Given data Start Marker
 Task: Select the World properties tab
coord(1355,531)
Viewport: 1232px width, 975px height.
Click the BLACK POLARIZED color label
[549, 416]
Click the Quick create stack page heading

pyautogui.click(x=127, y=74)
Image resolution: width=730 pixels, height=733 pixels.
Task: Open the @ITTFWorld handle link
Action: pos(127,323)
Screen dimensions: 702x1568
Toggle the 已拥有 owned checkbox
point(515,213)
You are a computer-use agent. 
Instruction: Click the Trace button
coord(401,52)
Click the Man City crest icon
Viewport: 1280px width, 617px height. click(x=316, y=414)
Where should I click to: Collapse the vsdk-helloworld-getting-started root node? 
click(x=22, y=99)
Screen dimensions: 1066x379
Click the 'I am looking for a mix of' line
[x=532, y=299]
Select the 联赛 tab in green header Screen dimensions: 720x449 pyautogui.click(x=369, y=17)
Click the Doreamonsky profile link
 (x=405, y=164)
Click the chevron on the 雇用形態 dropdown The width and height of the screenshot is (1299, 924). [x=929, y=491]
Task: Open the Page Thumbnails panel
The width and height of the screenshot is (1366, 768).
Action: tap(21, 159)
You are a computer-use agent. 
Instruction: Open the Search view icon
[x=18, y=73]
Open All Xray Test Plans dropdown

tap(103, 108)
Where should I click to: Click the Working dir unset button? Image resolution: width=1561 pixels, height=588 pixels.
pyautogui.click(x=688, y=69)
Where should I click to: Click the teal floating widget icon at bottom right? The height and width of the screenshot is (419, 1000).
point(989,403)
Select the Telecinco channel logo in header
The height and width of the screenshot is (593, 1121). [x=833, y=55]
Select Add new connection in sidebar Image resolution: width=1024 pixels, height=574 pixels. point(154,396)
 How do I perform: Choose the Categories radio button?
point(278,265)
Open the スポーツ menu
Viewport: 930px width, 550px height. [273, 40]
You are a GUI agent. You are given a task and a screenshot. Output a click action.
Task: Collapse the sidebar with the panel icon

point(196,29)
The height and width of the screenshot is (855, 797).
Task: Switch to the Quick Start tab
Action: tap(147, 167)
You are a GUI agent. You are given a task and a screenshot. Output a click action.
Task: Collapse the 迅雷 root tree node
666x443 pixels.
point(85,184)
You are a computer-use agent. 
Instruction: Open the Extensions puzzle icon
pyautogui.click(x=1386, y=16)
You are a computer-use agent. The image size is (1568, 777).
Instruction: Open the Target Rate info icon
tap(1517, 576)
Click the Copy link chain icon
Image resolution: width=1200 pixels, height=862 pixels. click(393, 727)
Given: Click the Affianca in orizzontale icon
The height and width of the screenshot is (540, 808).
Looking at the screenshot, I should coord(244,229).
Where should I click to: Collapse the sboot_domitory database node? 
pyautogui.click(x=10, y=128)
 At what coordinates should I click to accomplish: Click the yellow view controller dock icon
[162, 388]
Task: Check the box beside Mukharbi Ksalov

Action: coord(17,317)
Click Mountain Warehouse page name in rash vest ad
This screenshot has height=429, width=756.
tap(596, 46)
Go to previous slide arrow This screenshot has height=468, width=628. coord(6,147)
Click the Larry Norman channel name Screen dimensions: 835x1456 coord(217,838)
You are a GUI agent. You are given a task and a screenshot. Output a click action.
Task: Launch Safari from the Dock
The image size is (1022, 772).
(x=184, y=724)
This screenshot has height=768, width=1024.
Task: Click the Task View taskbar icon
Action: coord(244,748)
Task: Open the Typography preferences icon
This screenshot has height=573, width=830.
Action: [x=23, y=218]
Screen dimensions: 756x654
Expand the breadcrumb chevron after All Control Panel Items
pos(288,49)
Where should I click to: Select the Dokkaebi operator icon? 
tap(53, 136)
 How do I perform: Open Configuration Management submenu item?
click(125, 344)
Given data End Marker
What to do >>
Restate the data word for word.

Answer box >>
 Task: Select the World properties tab
coord(1355,531)
Viewport: 1232px width, 975px height.
Click the BLACK POLARIZED color label
[549, 416]
Click the Quick create stack page heading

pyautogui.click(x=127, y=74)
Image resolution: width=730 pixels, height=733 pixels.
Task: Open the @ITTFWorld handle link
Action: pos(127,323)
Screen dimensions: 702x1568
Toggle the 已拥有 owned checkbox
point(515,213)
You are a computer-use agent. 
Instruction: Click the Trace button
coord(401,52)
Click the Man City crest icon
Viewport: 1280px width, 617px height. click(x=316, y=414)
Where should I click to: Collapse the vsdk-helloworld-getting-started root node? 
click(x=22, y=99)
Screen dimensions: 1066x379
Click the 'I am looking for a mix of' line
[x=532, y=299]
Select the 联赛 tab in green header Screen dimensions: 720x449 pyautogui.click(x=369, y=17)
Click the Doreamonsky profile link
 (x=405, y=164)
Click the chevron on the 雇用形態 dropdown The width and height of the screenshot is (1299, 924). [x=929, y=491]
Task: Open the Page Thumbnails panel
The width and height of the screenshot is (1366, 768).
Action: tap(21, 159)
You are a computer-use agent. 
Instruction: Open the Search view icon
[x=18, y=73]
Open All Xray Test Plans dropdown

tap(103, 108)
Where should I click to: Click the Working dir unset button? Image resolution: width=1561 pixels, height=588 pixels.
pyautogui.click(x=688, y=69)
Where should I click to: Click the teal floating widget icon at bottom right? The height and width of the screenshot is (419, 1000).
point(989,403)
Select the Telecinco channel logo in header
The height and width of the screenshot is (593, 1121). [x=833, y=55]
Select Add new connection in sidebar Image resolution: width=1024 pixels, height=574 pixels. point(154,396)
 How do I perform: Choose the Categories radio button?
point(278,265)
Open the スポーツ menu
Viewport: 930px width, 550px height. [273, 40]
You are a GUI agent. You are given a task and a screenshot. Output a click action.
Task: Collapse the sidebar with the panel icon

point(196,29)
The height and width of the screenshot is (855, 797).
Task: Switch to the Quick Start tab
Action: tap(147, 167)
You are a GUI agent. You are given a task and a screenshot. Output a click action.
Task: Collapse the 迅雷 root tree node
666x443 pixels.
point(85,184)
You are a computer-use agent. 
Instruction: Open the Extensions puzzle icon
pyautogui.click(x=1386, y=16)
You are a computer-use agent. The image size is (1568, 777).
Instruction: Open the Target Rate info icon
tap(1517, 576)
Click the Copy link chain icon
Image resolution: width=1200 pixels, height=862 pixels. click(393, 727)
Given: Click the Affianca in orizzontale icon
The height and width of the screenshot is (540, 808).
Looking at the screenshot, I should coord(244,229).
Where should I click to: Collapse the sboot_domitory database node? 
pyautogui.click(x=10, y=128)
 At what coordinates should I click to accomplish: Click the yellow view controller dock icon
[162, 388]
Task: Check the box beside Mukharbi Ksalov

Action: coord(17,317)
Click Mountain Warehouse page name in rash vest ad
This screenshot has height=429, width=756.
tap(596, 46)
Go to previous slide arrow This screenshot has height=468, width=628. coord(6,147)
Click the Larry Norman channel name Screen dimensions: 835x1456 coord(217,838)
You are a GUI agent. You are given a task and a screenshot. Output a click action.
Task: Launch Safari from the Dock
The image size is (1022, 772).
(x=184, y=724)
This screenshot has height=768, width=1024.
Task: Click the Task View taskbar icon
Action: coord(244,748)
Task: Open the Typography preferences icon
This screenshot has height=573, width=830.
Action: [x=23, y=218]
Screen dimensions: 756x654
Expand the breadcrumb chevron after All Control Panel Items
pos(288,49)
Where should I click to: Select the Dokkaebi operator icon? 
tap(53, 136)
 How do I perform: Open Configuration Management submenu item?
click(125, 344)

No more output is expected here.